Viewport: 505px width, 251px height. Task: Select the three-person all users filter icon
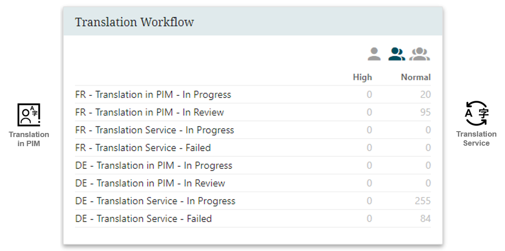pos(420,54)
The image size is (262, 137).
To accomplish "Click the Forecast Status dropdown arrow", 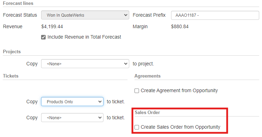I will [126, 15].
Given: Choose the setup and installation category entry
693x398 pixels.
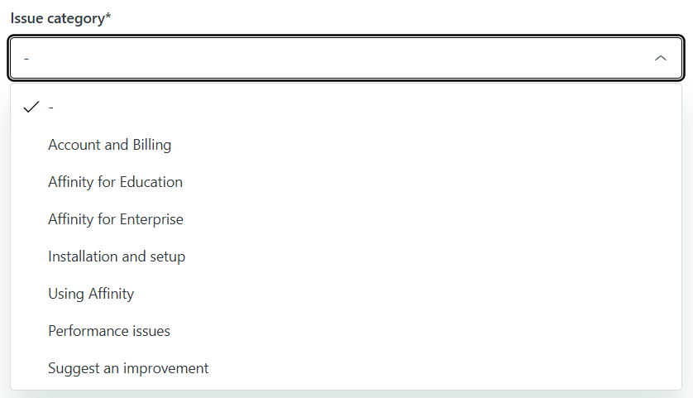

_ _ _ _

What is needed here is an exact copy of the lines from the line containing "Given: Choose the" through the end of the records, with every picture left out.

> **RESULT OF THE TASK**:
Given: Choose the setup and installation category entry
693x398 pixels.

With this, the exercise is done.